I shall now have to find out how to 'reset' each browser and act accordingly.

 

From my post #10
Now that ADWCleaner has been run, my recommendation would be to completely reset Chrome, Edge, and all other existing browsers on the system, removing all extensions, and then be very careful which ones you reintroduce to the browser(s).

You may also want to install Unchecky.

From my post #20
If you sync Chrome across computers, you'll need to clear that info out:
Quick Tip: How To Delete Your Google Chrome Browser Sync Data

Good luck, and do ask if you have any questions! *Smile

 

This is where some element of confusion lies (Difference between reset and re sync) At the bottom of google dashboard this is what I see, and have done.

Reset sync to clear your data from the server and remove your passphrase. This will not clear data from your devices. Sign back in to Chrome to start syncing.
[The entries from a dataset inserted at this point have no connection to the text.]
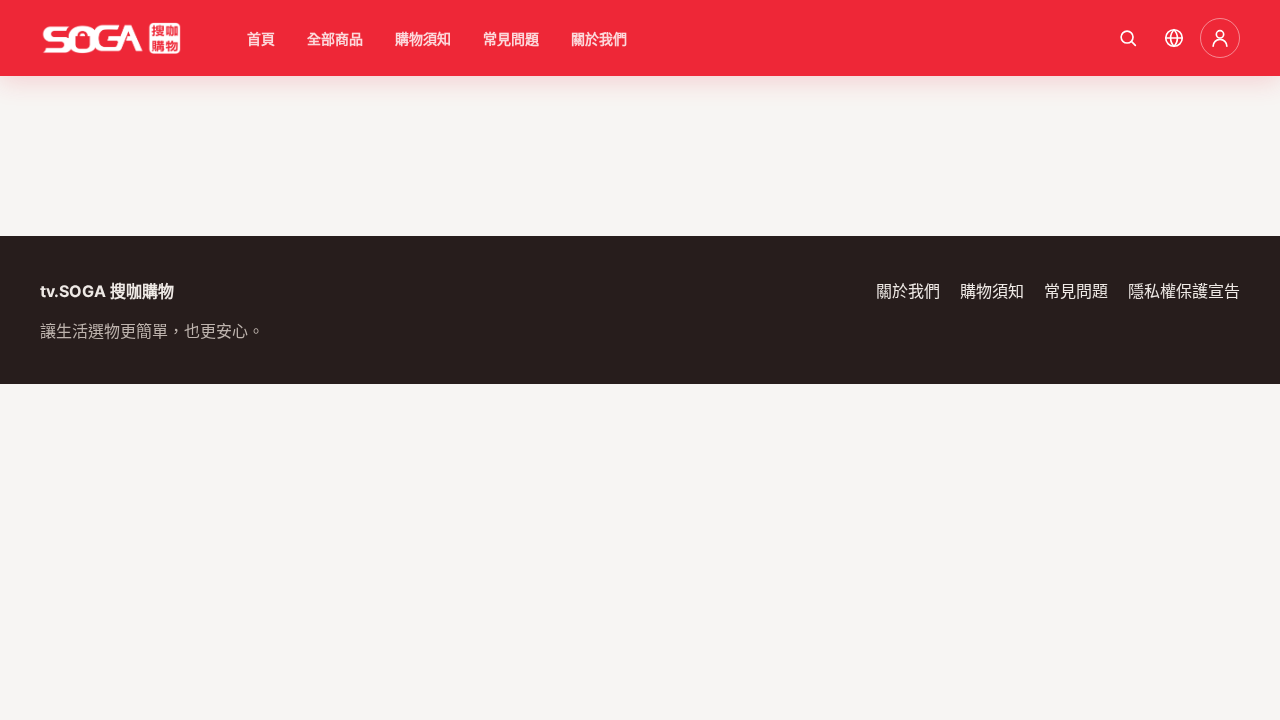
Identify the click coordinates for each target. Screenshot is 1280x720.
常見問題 (511, 38)
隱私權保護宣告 (1184, 291)
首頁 (261, 38)
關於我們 (599, 38)
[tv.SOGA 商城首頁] (111, 38)
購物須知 (423, 38)
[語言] (1174, 38)
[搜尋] (1128, 38)
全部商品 (335, 38)
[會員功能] (1220, 38)
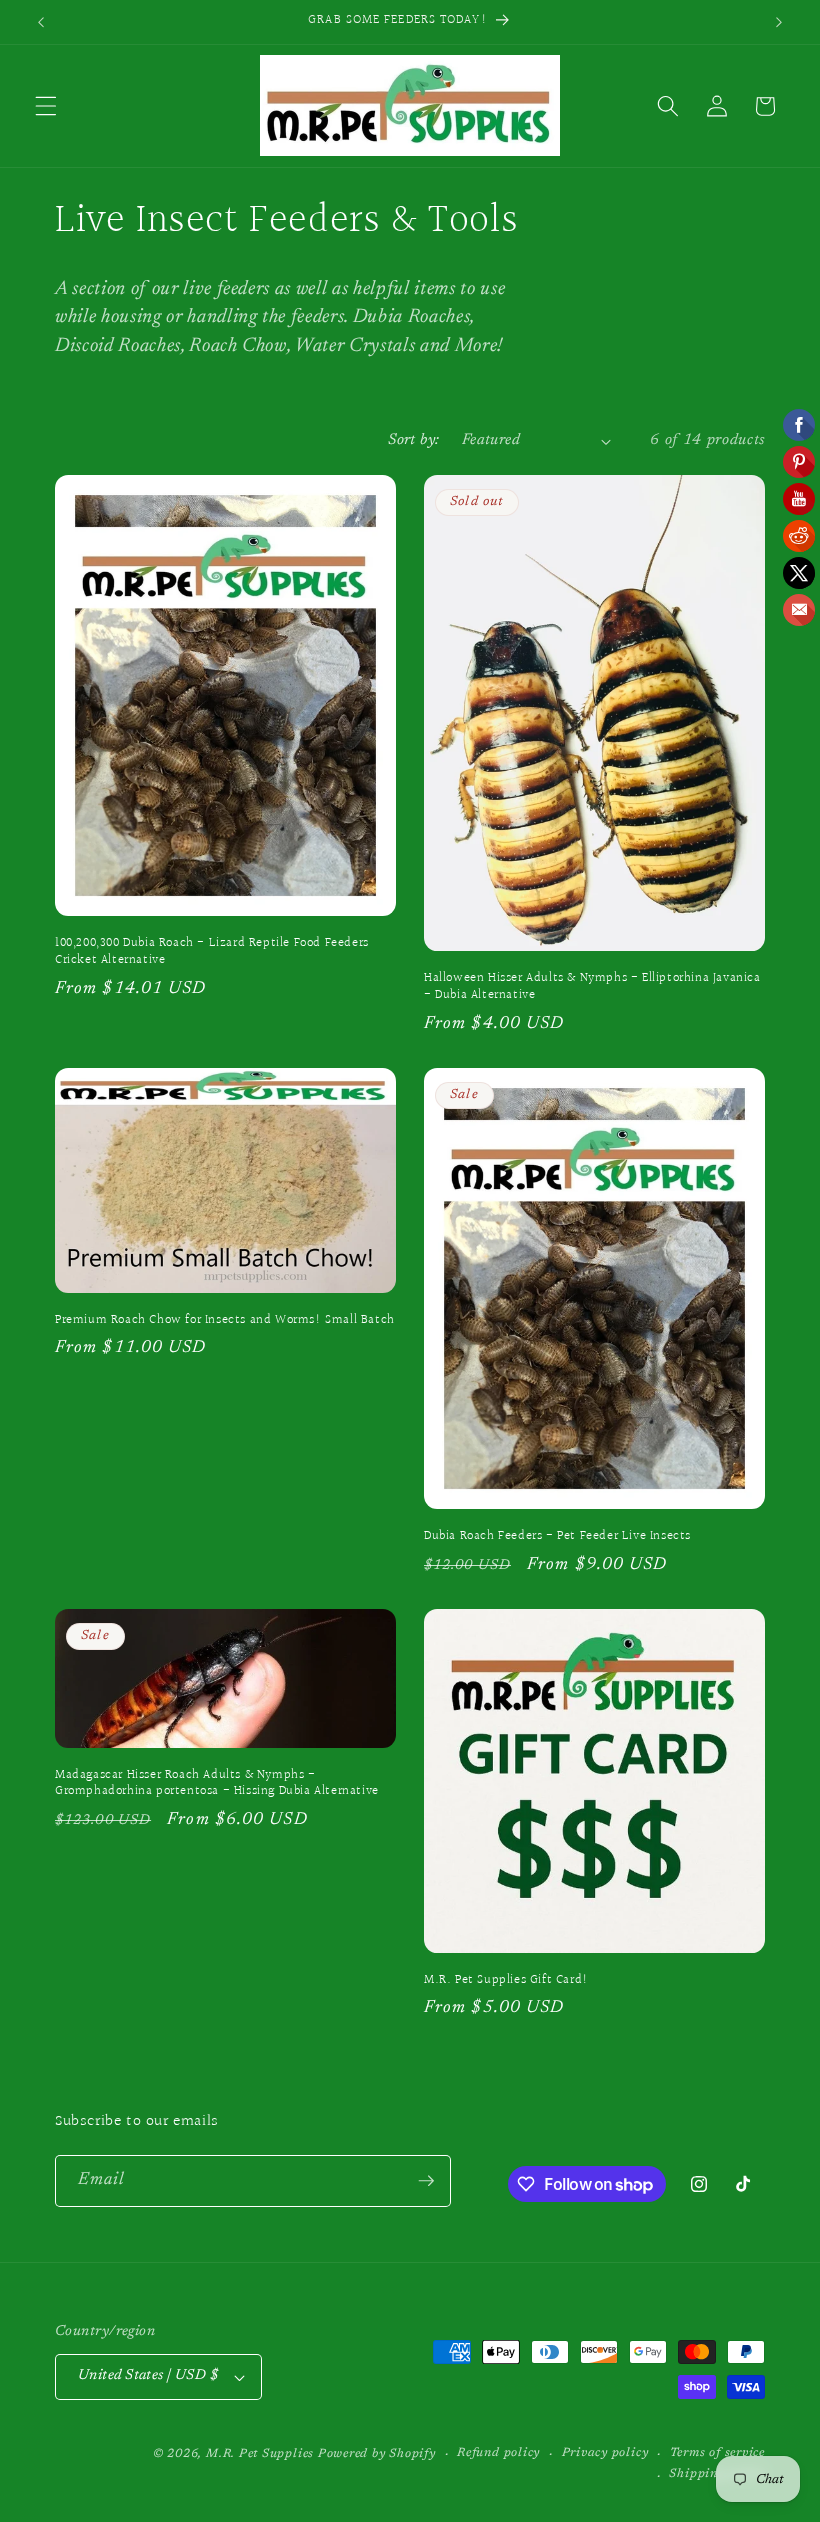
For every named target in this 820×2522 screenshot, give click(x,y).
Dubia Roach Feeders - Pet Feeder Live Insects (557, 1536)
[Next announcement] (779, 22)
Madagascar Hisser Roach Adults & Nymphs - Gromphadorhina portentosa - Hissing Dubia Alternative (217, 1784)
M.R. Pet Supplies (260, 2454)
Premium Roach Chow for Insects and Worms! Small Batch (225, 1320)
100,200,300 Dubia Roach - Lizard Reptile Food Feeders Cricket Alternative (212, 952)
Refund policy (498, 2453)
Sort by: (414, 440)
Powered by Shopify (377, 2454)
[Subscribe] (426, 2181)
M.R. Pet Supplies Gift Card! (506, 1980)
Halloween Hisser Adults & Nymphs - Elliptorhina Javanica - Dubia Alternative (592, 987)
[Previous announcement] (41, 22)
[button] (46, 106)
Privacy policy (605, 2453)
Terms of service (717, 2453)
Apologies for being a bit thick on these matters, and the constant need for info/guidance.

 

No apologies - the Sync Data includes your tabs, bookmarks, favorite pages, etc., while resetting each browser on each system, removes changes to the browser setup configuration, add-ons, etc. I don't sync, myself, and there may be some redundancy here, but both things need to be done. And all browsers need to be reset, (whether you use them or not), because they will have been potentially hit by the infections/malware/hijackers.